Boesak has never acknowledged guilt for the fraud and theft. The introduction to his sermons, however, refers to the matter. He says that in 1994 he was accused of theft and fraud "only a few months" after South Africa became a non-racial democracy. His life "and that of my family was uprooted ... thrown into a storm such as we have never before known".
Overnight Boesak - who was by this time Member of the Western Cape executive council (provincial minister) for Economic Affairs representing the ruling African National Congress - was turned into a social pariah.
Invitations to preach, even from his own church, fell away, although he paid tribute to many churches in the United States for remembering him in his time of need.
People believed he was "a one time preacher, theologian and politician" virtually "written off" as a fraud and a betrayer of the cause. They believed he had "nothing truthful to say". He had found it lonely, marginalised by the church and vilified by the media.
"I have been struggling with the pain. My anger with God and with the incomprehensibility of my situation... I struggled to understand."
It was only his relationship with God "that has brought me back from this brink of this devastation."
He says he drew solace from Jeremiah 20. "Within me there is something like a burning fire, shut up in my bones. I am wary of holding it in, and I cannot."
At the local café the Rapport - the Sunday Afrikaans newspaper - carried a candid report on Boesak in which he accepts that he was a poor manager of his foundation but he does not accept that he was guilty of fraud and theft.
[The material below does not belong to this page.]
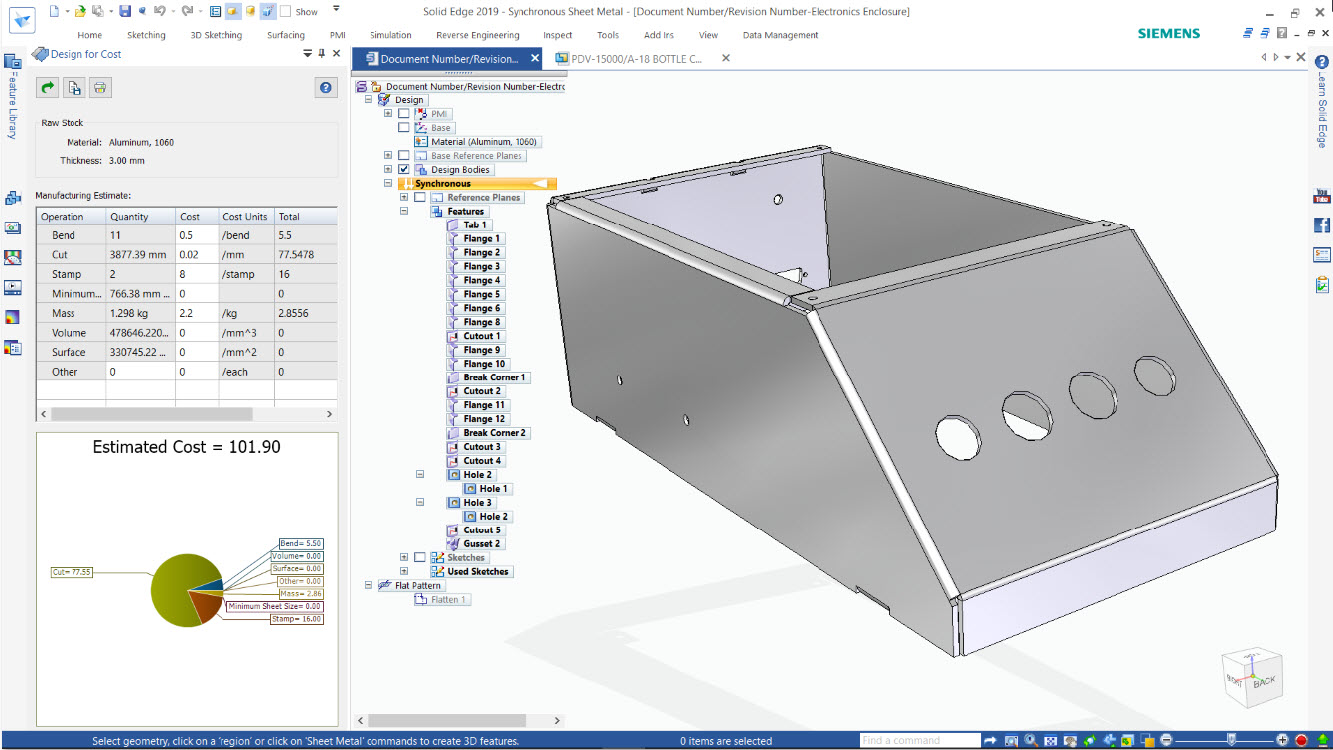Screen dimensions: 1333x750
Task: Click the Solid Edge application button
Action: coord(22,20)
He refers instead to his "blind loyalty" to his staff had prevented him from seeing that "sake nie reg was nie. Daar is geld gesteel" (matters were not right, there was money stolen). He acknowledges that he was "no accountant".
At a separate service later on Sunday, Boesak gave thanks for his "second chance" in the ministry. For many in his church he is no longer a pariah, for his sins - whatever they may have been - have been forgiven.